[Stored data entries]
■ ■ ■ ■ ■
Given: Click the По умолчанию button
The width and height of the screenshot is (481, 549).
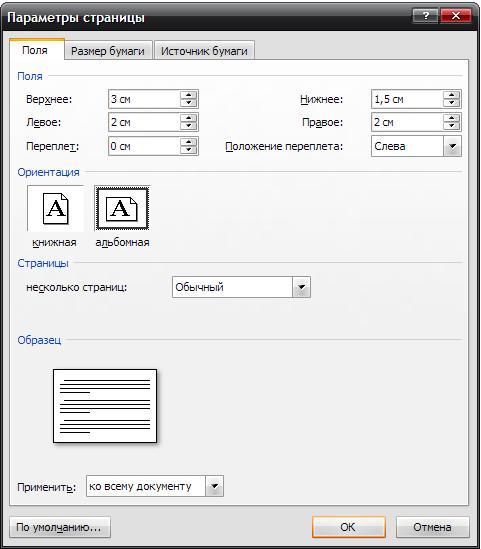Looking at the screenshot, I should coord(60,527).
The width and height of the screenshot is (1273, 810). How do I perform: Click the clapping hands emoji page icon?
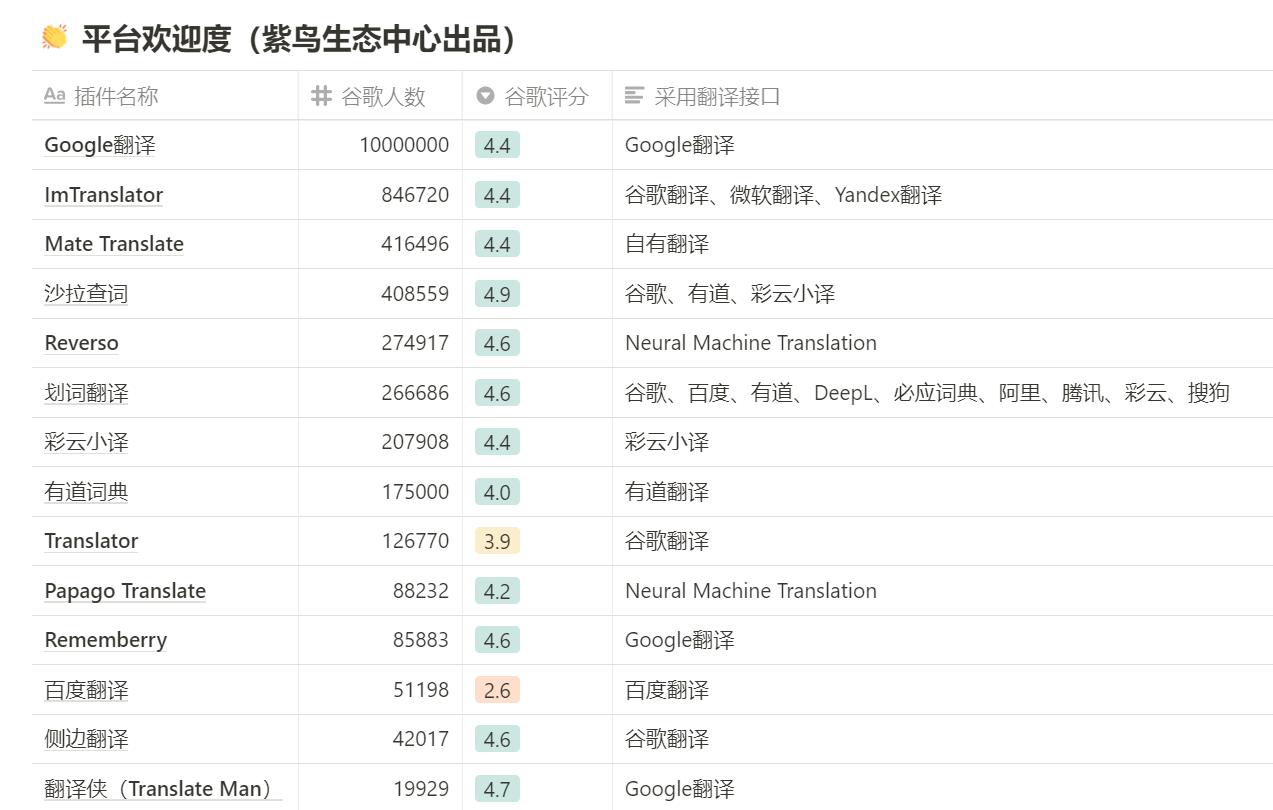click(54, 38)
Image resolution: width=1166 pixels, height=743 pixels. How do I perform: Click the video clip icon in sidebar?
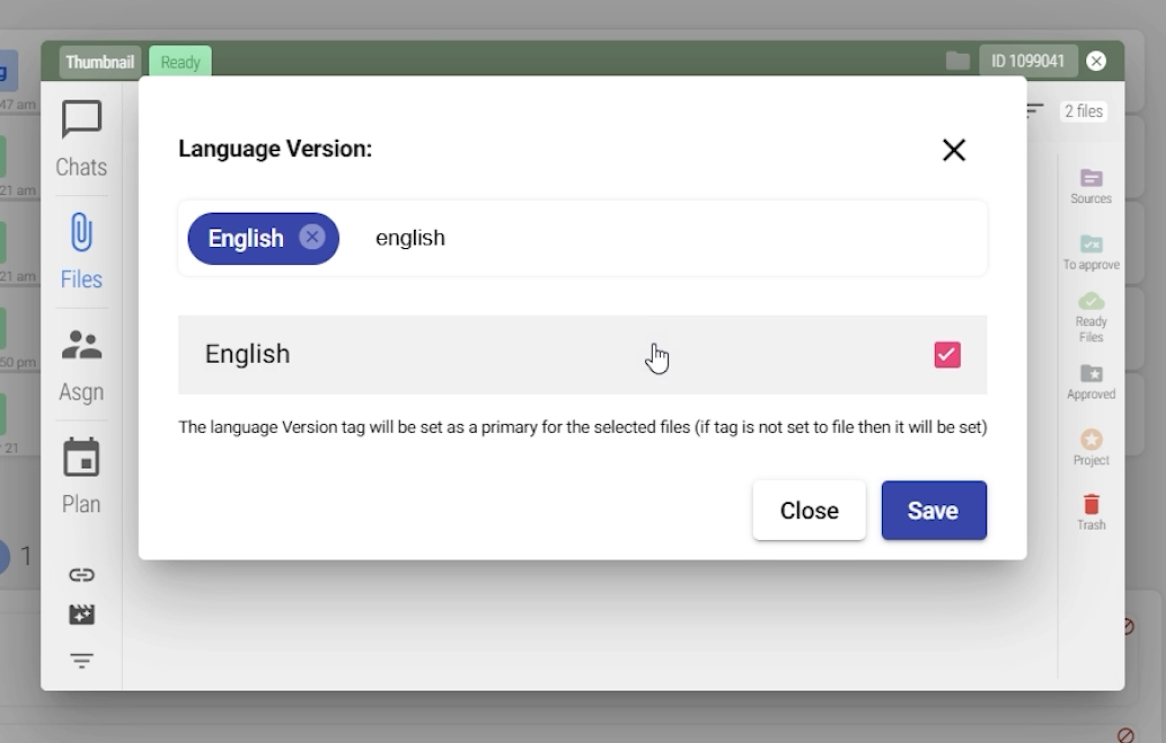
■ ■ ■ ■ ■
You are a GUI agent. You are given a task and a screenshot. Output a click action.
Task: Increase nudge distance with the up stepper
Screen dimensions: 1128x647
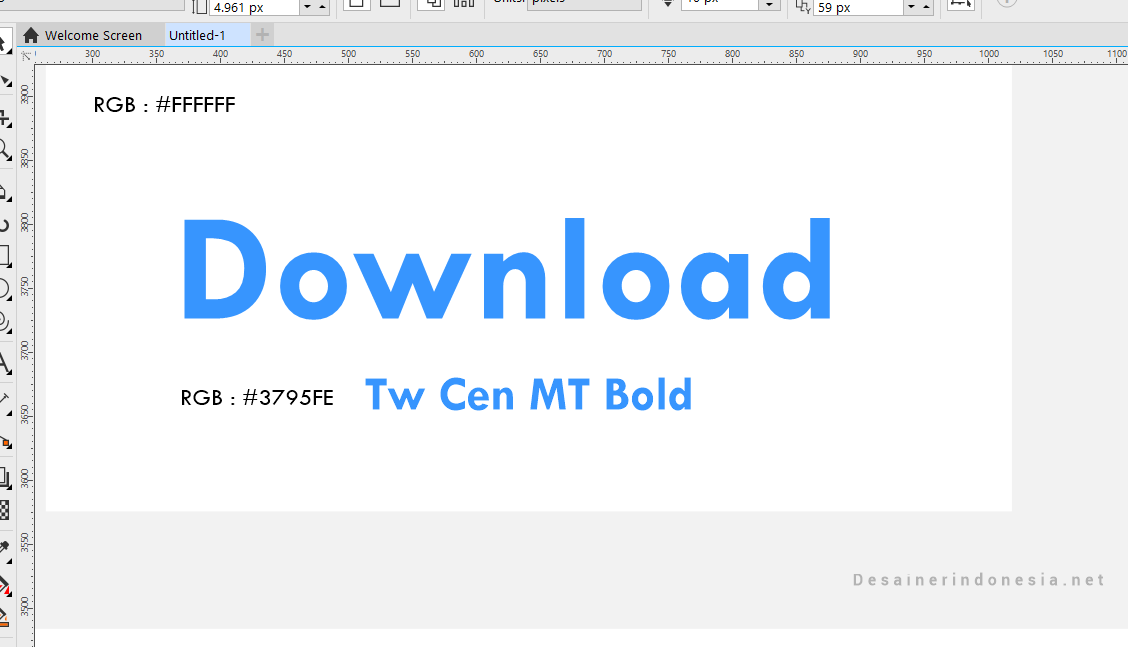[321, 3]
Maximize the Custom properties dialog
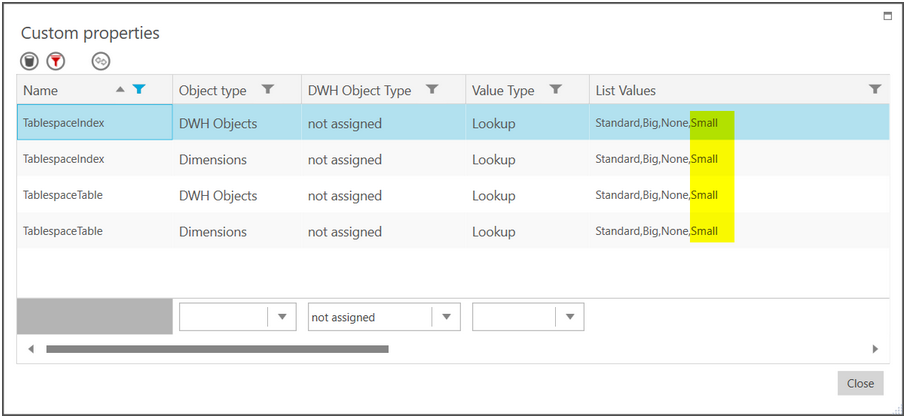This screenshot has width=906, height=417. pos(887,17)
■ ■ ■ ■ ■
*Task objective:*
What should come back is an exact copy of the lines above from the line with "The width and height of the screenshot is (1273, 810)." to the line with "Image resolution: width=1166", both included, minus the pictures.

*Solution below:*
The width and height of the screenshot is (1273, 810). How do I perform: Click the clapping hands emoji page icon?
click(54, 38)
Image resolution: width=1166 pixels, height=743 pixels. How do I perform: Click the video clip icon in sidebar?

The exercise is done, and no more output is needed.